**Short task**
Find every line in the records below that contains the string "entrance", with case counting, and copy each of those lines.

**Exercise materials**
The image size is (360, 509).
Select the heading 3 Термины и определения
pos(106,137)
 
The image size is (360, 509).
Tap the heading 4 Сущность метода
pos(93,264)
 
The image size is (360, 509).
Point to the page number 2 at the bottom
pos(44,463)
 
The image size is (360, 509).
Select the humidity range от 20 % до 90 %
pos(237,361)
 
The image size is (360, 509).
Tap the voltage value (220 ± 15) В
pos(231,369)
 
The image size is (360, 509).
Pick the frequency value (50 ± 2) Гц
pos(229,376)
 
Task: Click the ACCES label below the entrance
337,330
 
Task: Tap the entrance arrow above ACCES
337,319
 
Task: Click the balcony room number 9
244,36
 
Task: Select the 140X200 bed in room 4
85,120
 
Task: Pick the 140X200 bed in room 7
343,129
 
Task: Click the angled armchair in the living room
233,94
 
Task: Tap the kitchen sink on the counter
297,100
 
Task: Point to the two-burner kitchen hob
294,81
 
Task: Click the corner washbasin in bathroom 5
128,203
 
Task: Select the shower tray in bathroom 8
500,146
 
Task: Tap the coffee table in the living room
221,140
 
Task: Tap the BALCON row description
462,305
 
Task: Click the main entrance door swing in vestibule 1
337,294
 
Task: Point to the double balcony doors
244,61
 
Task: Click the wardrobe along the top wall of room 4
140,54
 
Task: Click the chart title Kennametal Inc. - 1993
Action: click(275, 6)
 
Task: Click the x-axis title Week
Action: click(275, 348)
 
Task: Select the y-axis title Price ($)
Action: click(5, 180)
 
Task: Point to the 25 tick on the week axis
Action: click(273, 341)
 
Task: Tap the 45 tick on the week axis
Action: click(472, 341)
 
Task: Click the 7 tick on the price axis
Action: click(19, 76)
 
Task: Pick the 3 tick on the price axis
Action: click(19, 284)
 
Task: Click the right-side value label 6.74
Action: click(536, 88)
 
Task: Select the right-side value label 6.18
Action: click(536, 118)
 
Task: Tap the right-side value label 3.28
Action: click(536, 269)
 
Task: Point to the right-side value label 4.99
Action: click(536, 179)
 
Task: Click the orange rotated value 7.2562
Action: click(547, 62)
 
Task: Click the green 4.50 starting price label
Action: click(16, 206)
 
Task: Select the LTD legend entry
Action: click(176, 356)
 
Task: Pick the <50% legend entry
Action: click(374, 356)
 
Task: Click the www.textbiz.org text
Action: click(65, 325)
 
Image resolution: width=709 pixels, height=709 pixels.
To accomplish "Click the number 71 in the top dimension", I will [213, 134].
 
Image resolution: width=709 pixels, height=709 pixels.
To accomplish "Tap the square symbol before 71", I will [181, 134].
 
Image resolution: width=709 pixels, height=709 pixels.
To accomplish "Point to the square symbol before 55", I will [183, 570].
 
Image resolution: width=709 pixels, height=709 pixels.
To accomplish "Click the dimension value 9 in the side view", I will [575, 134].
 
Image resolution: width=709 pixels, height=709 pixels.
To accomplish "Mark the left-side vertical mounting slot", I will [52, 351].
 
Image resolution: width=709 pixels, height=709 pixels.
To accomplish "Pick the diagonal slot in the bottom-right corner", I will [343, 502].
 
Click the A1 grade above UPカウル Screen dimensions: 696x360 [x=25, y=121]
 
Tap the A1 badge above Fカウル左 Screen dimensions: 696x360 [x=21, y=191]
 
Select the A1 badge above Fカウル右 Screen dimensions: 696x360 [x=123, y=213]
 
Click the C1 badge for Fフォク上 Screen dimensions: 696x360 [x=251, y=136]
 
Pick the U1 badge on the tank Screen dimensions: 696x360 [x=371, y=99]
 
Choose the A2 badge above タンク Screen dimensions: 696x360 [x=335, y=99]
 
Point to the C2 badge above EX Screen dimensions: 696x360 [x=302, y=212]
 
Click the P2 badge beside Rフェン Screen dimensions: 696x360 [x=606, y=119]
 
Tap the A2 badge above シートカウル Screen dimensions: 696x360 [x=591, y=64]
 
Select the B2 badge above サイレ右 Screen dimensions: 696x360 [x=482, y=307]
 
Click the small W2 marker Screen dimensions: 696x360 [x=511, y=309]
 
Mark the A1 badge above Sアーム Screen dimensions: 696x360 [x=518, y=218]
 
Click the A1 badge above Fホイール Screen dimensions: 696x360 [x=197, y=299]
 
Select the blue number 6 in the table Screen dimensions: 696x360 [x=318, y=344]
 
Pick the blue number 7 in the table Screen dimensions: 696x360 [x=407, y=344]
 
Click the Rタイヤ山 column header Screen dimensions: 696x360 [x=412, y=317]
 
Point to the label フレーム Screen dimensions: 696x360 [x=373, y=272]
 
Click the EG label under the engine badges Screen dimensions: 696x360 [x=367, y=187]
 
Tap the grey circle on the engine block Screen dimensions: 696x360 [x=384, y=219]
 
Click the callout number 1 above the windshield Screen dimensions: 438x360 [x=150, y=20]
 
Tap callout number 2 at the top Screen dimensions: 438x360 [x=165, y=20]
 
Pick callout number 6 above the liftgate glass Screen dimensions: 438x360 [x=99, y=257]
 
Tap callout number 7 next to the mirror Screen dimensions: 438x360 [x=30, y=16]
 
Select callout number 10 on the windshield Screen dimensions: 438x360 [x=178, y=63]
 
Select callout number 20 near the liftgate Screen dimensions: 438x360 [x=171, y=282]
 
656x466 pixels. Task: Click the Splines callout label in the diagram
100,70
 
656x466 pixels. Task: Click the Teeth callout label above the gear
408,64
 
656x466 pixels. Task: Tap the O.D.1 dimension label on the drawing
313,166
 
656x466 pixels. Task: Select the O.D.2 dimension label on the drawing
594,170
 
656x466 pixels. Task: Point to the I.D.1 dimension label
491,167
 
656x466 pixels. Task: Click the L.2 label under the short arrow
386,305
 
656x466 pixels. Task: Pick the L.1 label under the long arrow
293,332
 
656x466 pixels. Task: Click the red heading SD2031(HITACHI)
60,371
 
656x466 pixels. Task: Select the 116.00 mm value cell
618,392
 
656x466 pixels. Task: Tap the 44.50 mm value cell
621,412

**Result of the exercise**
Task: Click the ACCES label below the entrance
Task: Tap the entrance arrow above ACCES
Task: Click the main entrance door swing in vestibule 1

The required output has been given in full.